The required output is the exact run of lines below that opens at the line with "FWP BEST CHAMPIONS (192, 467)" and closes at the line with "Private Trasgressioni (129, 339)".

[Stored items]
============================================================

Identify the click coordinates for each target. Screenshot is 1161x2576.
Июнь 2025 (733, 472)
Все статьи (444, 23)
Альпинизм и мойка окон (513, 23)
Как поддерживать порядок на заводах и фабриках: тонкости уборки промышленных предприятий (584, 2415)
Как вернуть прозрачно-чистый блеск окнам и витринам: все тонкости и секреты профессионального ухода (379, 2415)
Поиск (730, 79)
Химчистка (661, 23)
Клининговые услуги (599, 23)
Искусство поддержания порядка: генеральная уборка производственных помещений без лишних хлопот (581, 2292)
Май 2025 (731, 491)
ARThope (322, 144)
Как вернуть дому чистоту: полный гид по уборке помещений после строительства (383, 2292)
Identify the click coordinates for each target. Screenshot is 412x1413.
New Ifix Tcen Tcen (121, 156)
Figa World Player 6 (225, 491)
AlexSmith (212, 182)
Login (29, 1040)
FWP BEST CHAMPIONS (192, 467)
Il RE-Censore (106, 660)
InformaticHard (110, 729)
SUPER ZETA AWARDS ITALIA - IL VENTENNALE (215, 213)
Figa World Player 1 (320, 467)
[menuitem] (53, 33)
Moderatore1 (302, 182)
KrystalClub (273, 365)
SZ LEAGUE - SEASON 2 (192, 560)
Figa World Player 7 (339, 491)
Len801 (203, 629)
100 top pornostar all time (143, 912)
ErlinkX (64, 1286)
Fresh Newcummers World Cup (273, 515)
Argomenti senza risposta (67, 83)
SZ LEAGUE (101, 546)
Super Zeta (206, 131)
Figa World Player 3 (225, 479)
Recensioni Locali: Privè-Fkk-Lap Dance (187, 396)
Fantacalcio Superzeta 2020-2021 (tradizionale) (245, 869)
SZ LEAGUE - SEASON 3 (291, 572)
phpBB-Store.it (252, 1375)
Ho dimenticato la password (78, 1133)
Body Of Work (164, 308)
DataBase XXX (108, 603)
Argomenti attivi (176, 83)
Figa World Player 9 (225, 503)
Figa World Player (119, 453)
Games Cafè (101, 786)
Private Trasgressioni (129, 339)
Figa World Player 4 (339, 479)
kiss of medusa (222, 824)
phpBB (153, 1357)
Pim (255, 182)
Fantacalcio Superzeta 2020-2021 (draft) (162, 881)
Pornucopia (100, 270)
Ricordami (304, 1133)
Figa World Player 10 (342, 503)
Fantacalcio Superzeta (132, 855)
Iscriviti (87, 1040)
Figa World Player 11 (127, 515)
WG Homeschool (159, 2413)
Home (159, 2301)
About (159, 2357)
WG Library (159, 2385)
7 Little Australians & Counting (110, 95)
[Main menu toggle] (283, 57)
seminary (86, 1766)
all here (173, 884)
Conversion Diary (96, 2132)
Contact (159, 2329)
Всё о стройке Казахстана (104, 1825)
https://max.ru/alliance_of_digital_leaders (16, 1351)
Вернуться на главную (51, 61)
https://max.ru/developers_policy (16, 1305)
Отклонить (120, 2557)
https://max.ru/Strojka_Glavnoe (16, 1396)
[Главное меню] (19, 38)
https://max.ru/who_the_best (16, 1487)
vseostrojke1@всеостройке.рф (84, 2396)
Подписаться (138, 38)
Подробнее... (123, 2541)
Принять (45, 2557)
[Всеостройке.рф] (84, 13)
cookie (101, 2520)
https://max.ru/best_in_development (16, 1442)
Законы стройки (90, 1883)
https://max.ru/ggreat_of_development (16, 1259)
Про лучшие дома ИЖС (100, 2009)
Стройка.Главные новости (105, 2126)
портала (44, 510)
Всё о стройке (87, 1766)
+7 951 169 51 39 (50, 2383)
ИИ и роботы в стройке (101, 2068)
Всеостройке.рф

============================================================

> **RESPONSE TO THIS TASK**
FWP BEST CHAMPIONS (192, 467)
Il RE-Censore (106, 660)
InformaticHard (110, 729)
SUPER ZETA AWARDS ITALIA - IL VENTENNALE (215, 213)
Figa World Player 1 (320, 467)
[menuitem] (53, 33)
Moderatore1 (302, 182)
KrystalClub (273, 365)
SZ LEAGUE - SEASON 2 (192, 560)
Figa World Player 7 (339, 491)
Len801 (203, 629)
100 top pornostar all time (143, 912)
ErlinkX (64, 1286)
Fresh Newcummers World Cup (273, 515)
Argomenti senza risposta (67, 83)
SZ LEAGUE (101, 546)
Super Zeta (206, 131)
Figa World Player 3 (225, 479)
Recensioni Locali: Privè-Fkk-Lap Dance (187, 396)
Fantacalcio Superzeta 2020-2021 (tradizionale) (245, 869)
SZ LEAGUE - SEASON 3 (291, 572)
phpBB-Store.it (252, 1375)
Ho dimenticato la password (78, 1133)
Body Of Work (164, 308)
DataBase XXX (108, 603)
Argomenti attivi (176, 83)
Figa World Player 9 (225, 503)
Figa World Player (119, 453)
Games Cafè (101, 786)
Private Trasgressioni (129, 339)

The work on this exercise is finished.